### Try it:
Pull every line containing the word "left" out of the material below.

++++++++++

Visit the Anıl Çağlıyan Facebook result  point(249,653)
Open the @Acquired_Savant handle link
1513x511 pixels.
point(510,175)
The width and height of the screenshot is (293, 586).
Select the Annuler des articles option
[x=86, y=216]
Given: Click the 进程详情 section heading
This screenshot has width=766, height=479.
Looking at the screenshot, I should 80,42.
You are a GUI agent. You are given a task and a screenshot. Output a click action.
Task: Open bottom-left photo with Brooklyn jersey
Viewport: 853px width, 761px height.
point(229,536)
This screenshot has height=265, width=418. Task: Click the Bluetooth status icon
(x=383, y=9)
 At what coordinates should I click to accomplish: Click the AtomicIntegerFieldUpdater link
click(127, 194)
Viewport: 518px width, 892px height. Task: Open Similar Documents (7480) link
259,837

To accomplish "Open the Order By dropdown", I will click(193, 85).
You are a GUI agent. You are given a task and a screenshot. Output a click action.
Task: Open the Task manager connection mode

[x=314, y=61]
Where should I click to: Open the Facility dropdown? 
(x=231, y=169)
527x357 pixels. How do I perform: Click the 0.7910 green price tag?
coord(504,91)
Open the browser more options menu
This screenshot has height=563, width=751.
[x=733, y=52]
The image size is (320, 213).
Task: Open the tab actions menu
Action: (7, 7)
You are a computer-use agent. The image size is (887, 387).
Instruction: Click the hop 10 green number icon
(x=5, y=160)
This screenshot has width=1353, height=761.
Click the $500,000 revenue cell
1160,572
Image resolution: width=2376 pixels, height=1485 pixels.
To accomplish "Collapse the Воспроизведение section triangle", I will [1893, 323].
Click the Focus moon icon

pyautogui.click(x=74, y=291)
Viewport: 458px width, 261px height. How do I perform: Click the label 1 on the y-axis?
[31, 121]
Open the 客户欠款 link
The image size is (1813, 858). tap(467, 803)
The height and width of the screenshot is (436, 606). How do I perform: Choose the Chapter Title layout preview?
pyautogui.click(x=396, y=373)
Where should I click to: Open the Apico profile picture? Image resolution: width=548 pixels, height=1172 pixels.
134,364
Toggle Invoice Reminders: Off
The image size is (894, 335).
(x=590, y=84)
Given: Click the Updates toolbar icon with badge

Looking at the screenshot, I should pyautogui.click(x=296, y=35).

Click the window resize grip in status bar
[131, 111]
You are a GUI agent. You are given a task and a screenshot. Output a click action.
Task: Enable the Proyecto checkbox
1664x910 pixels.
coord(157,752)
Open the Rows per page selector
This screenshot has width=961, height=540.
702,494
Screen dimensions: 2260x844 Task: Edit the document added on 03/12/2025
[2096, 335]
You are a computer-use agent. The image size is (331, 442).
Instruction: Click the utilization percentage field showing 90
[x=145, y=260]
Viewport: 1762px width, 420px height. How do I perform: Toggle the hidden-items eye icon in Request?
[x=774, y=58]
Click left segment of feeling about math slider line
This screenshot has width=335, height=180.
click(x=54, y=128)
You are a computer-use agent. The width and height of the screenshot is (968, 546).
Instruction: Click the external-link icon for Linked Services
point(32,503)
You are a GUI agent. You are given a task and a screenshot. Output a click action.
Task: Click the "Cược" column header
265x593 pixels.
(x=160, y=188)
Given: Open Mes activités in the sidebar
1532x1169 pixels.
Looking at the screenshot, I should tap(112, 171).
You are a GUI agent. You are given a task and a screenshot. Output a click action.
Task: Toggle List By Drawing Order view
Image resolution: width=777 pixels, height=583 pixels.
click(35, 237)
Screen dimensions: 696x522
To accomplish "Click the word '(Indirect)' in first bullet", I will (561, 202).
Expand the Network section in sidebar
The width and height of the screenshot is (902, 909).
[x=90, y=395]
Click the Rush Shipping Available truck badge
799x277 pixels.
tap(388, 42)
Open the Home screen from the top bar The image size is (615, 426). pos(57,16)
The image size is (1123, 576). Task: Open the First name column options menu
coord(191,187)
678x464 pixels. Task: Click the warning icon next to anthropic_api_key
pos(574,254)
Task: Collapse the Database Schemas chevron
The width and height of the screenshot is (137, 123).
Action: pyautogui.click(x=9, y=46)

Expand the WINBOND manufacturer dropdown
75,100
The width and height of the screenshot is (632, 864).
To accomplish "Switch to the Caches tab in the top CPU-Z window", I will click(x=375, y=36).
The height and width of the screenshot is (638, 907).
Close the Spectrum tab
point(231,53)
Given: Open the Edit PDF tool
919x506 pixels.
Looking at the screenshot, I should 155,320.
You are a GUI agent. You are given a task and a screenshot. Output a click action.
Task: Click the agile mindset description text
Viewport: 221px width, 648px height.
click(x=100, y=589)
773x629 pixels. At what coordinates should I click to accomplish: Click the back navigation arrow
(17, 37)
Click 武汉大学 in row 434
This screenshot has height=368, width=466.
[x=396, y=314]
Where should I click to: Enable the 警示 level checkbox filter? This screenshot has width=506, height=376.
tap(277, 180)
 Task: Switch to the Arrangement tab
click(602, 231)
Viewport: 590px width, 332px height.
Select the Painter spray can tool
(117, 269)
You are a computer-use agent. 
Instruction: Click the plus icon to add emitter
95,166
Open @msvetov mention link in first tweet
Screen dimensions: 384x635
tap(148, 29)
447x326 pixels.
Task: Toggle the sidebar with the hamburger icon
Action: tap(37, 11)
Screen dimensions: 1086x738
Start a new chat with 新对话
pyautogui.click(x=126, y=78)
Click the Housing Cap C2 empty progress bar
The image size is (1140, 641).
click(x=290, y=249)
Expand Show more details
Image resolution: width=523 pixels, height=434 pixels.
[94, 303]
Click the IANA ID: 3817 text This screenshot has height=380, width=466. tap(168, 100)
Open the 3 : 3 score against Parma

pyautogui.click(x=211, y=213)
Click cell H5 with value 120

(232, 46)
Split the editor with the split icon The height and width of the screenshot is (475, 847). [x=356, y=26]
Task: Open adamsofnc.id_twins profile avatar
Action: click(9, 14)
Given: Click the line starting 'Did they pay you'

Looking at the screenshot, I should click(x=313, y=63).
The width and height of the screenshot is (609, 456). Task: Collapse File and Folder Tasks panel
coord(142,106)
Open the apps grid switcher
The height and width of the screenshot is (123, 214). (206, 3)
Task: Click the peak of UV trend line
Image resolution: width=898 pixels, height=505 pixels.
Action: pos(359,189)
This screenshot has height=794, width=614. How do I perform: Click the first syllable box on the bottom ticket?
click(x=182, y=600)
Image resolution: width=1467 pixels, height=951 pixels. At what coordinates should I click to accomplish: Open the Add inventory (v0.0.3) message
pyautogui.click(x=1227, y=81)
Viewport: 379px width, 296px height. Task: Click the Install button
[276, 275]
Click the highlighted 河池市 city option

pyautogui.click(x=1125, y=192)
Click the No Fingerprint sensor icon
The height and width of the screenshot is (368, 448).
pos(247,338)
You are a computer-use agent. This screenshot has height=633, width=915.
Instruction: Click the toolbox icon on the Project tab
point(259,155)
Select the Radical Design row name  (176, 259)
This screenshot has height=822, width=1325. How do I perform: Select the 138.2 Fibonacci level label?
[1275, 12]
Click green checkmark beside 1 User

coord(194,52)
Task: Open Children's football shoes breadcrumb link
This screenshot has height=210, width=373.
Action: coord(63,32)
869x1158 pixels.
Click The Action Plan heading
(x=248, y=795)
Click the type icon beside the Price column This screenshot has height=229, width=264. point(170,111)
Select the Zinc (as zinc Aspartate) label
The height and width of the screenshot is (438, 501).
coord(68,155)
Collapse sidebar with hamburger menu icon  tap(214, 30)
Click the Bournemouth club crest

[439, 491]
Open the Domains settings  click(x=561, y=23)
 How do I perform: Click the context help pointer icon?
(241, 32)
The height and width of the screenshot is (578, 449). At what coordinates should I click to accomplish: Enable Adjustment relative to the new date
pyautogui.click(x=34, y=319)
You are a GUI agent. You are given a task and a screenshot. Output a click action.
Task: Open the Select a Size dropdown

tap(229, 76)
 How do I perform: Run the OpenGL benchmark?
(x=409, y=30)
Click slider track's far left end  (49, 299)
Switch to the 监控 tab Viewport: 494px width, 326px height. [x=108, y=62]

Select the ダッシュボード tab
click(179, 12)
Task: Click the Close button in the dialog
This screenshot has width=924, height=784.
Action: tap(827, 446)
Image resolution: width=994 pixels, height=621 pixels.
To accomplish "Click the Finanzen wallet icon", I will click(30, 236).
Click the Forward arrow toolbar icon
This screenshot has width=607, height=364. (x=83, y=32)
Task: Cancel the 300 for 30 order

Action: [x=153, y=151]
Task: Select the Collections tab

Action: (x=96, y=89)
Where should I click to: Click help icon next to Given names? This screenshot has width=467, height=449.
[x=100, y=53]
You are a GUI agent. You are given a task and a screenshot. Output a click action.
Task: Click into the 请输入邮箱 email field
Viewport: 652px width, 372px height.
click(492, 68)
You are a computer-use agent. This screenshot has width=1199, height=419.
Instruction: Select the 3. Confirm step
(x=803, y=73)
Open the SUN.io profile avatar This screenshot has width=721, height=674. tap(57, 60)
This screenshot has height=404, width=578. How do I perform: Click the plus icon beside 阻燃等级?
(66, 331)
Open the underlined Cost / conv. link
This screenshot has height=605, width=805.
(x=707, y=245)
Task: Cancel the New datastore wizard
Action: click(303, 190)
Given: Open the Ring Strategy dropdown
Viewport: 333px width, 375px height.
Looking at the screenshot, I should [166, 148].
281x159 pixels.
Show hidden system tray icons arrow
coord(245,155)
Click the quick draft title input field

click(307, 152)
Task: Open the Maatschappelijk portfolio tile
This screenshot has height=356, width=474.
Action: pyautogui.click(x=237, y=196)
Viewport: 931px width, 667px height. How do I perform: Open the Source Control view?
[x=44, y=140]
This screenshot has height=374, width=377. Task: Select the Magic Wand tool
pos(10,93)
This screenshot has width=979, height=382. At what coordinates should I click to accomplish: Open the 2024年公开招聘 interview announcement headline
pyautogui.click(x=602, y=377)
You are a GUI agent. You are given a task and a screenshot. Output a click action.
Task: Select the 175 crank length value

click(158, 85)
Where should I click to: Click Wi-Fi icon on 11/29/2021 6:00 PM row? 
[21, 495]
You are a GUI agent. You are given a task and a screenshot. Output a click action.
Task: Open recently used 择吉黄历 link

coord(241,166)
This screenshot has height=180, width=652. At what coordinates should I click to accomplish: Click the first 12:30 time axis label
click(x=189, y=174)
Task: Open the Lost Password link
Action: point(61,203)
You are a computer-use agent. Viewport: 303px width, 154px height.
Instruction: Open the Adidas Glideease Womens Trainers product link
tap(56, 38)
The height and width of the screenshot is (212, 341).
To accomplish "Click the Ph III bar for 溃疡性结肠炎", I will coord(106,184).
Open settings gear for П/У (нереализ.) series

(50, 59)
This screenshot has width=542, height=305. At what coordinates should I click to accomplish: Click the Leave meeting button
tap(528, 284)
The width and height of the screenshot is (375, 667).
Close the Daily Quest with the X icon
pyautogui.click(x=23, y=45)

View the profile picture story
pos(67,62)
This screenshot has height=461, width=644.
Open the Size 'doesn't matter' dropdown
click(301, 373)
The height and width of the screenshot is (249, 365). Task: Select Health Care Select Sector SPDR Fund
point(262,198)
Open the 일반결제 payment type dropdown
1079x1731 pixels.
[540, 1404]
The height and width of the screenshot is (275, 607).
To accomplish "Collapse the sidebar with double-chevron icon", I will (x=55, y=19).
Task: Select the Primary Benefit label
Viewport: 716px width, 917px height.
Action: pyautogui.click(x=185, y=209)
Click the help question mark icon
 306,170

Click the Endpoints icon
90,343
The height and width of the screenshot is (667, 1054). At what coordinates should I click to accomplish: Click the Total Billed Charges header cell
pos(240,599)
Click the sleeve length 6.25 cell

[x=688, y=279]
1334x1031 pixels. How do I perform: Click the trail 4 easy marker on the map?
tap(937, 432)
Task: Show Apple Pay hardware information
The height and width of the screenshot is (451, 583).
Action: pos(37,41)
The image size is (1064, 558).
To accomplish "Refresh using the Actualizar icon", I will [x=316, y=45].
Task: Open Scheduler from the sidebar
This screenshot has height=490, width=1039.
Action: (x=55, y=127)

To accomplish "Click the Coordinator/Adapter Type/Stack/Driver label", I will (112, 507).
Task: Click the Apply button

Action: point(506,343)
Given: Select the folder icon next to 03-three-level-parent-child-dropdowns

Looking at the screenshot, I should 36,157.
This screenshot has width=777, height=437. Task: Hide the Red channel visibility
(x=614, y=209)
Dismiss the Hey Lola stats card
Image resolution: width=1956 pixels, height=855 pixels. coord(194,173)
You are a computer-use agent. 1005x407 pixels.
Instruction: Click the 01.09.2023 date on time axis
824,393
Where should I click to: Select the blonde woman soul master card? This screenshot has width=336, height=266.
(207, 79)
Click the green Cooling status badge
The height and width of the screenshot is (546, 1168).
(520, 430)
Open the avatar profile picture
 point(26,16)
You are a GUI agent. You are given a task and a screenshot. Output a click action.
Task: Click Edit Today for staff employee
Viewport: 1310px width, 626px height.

++++++++++

### Expected answer:
Task: Open bottom-left photo with Brooklyn jersey
Click left segment of feeling about math slider line
Click slider track's far left end  (49, 299)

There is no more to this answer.